You never have to reach for a gear, it’s just exactly where you need it to be. It’s not too tall, not too short and set far enough forward so that no matter where you have the seat set, your hand easily falls in just the right sport. The feel of the engine, gearbox and clutch was tight and solid. There’s a sporty feel that “hot hatches” can’t match. The 86 was purpose built as a sports car not one cobbled together from bits from a spare parts bin, so was good from the beginning. Don’t forget it’s coupled to that sweet little flat four from Subaru. It has the Subaru rasp which sounds good the more it’s revved, and how it loves being given a bootful.
Both are easy to drive but I can see why the silk 6 speed auto is the choice of most.

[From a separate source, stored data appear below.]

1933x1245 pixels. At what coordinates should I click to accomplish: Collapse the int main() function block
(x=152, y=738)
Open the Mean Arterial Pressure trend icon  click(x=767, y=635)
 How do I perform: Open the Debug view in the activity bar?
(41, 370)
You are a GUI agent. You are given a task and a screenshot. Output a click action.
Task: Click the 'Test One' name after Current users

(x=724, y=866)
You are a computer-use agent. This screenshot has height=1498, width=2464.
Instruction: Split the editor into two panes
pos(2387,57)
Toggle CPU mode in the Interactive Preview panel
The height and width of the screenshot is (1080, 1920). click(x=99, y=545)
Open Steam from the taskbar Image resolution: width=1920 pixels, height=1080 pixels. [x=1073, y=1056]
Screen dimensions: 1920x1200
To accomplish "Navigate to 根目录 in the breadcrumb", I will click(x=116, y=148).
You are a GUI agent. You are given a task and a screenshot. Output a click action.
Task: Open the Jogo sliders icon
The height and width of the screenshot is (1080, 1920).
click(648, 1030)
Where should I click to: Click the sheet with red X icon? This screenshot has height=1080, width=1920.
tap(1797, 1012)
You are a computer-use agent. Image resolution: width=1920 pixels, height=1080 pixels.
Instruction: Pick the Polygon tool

The bum is still very happy to step out in either auto or manual. The performance figures are almost the same as are the fuel figures. Regardless which trim level you go for, the auto is the better option but even it is slightly better in the top model. That puts the sale price at $42,000 on-road and there simply is not a car at this price that you’ll have this much fun in. It is for this reason that the Toyota 86 and Subaru BRZ have been runaway successes. There are big waiting times on both and in my opinion worth every second of the weight. You see, your money buys you some you can’t put your finger on, but the passers-by can. They look, young and old, at the sleek lines. They listen intently as the raspy engine propels you forward, and it is then you must surely think to yourself “yes, very nice. Very nice indeed”.
It’s the auto 86 GTS in red every time.